CERCLA was designed to protect the environment by cleaning up uncontrolled or abandoned hazardous waste sites. Additionally, the EPA seeks payment from parties responsible under CERCLA.

=== Remediation ===
In remediation projects, engineers make contaminants of concern (COCs) which are the most toxic chemicals targeted for full clean-up. The soil contaminants of concern in 1996 were benzo(a)anthracene and benzo(a)pyrene. The cleanup goal of benzo(a)anthracene and benzo(a)pyrene was set at a soil concentration of 7,800 ug/kg and 780 ug/kg, respectively. The groundwater contaminants of concern in 1998 were benzene and 2,4,6-trichlorophenol (2,4,6-TCP). The cleanup goal for benzene was set at its maximum contaminant level (MCL), 5 μg/L and 2,4,6-trichlorophenol was set at a concentration of 61 μg/L.

The EPA determines remediating any parts of a Site as an operable unit (abbreviated as OU). There were 3 OUs on the Site.

OU1 dealt with remediating the soil and it consisted of creating a multi-layer cap and gas collection system, an erosion cap, and an erosion control system with vertical barrier slurry walls.
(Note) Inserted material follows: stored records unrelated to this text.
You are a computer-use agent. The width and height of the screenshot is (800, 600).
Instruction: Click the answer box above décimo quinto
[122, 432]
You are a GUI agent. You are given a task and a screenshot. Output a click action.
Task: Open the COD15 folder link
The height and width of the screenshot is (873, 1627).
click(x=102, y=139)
Multi-layer capping prevents various contaminants from reaching groundwater through infiltration. OU1 construction occurred in February 1998 and ended in September 1999. The cleanup goal of benzo(a)anthracene and benzo(a)pyrene was achieved.

OU2 dealt with building a new Coraopolis Bridge on top of a portion of the Site. OU2 had no human health hazards in the soil. Thus, OU2 was given no action and bridge construction was completed by 1995.
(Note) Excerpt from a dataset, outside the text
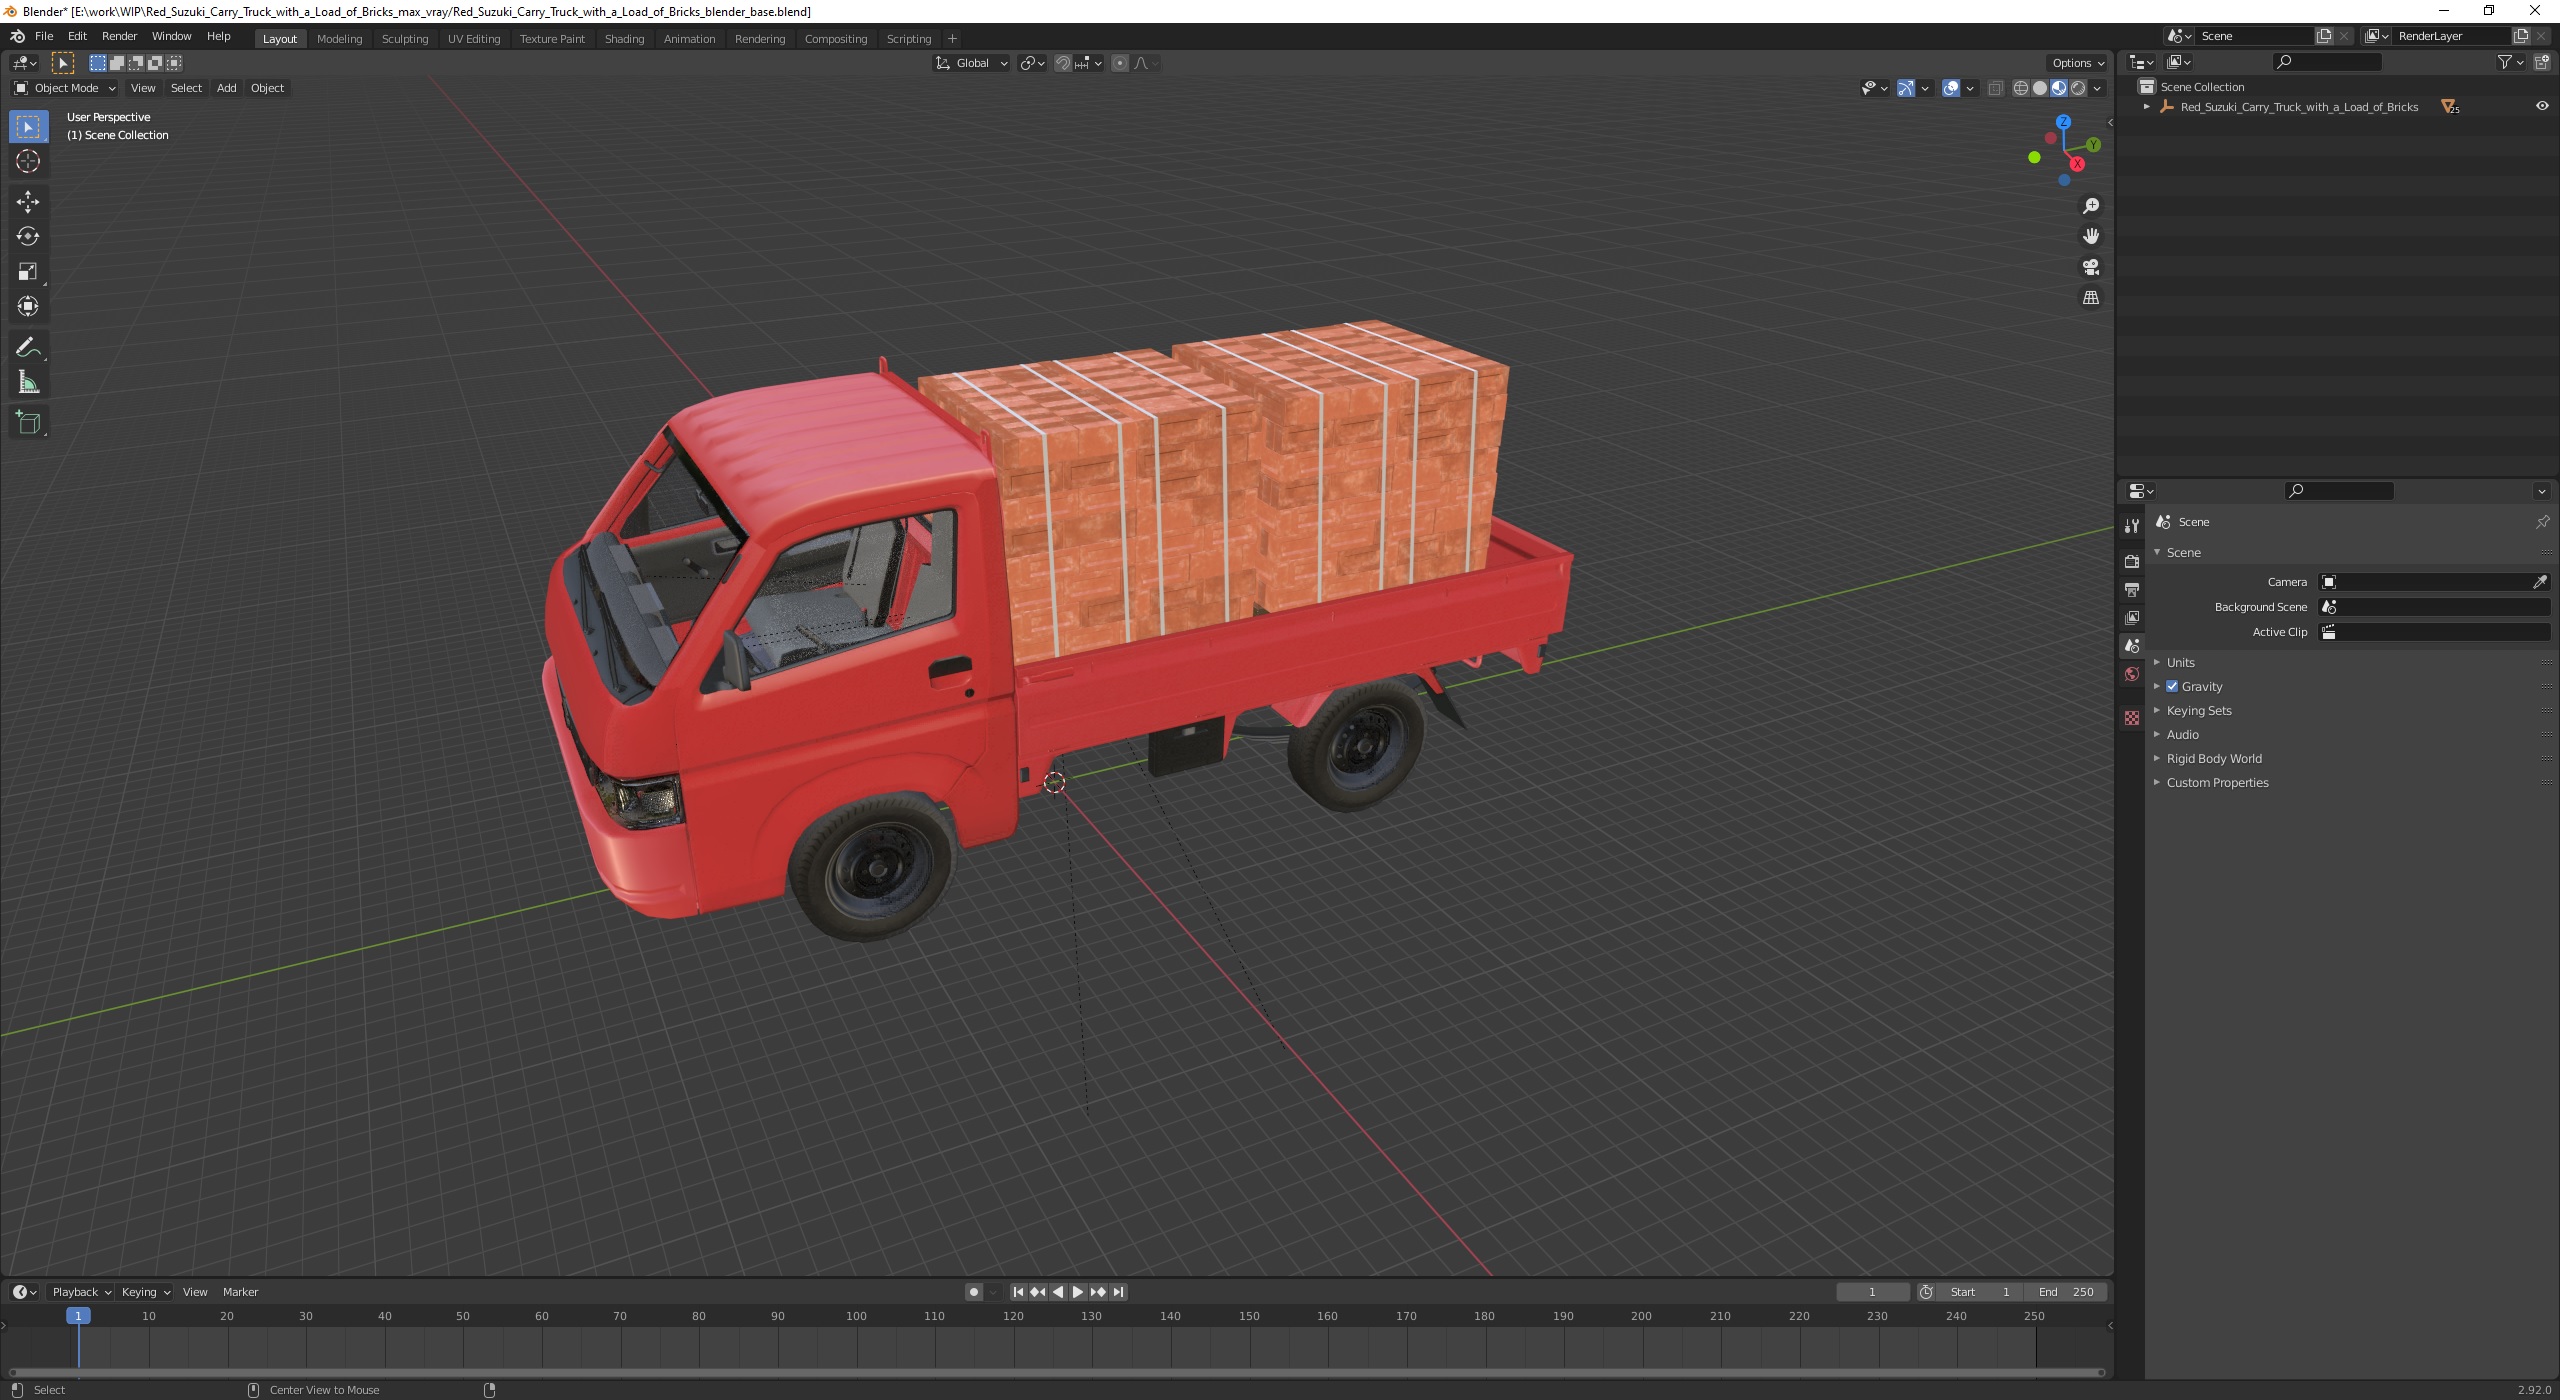Click the Options button in viewport header
The image size is (2560, 1400).
2076,63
OU3 dealt with monitoring the groundwater via Monitored Natural Attenuation (MNA) and began in 2004. MNA is still ongoing. The cleanup goal for 2,4,6-trichlorophenol (2,4,6-TCP) was 61 μg/L and this goal was achieved by having a well reach less than 61 μg/L from October 2015 to December 2017. By December 2017, only two wells did not meet the benzene MCL. One well (called ERT-27S) is currently being projected to be under the MCL by 2034. The other well (called URS-24S) may not achieve the MCL by 2034, but the EPA is not concerned.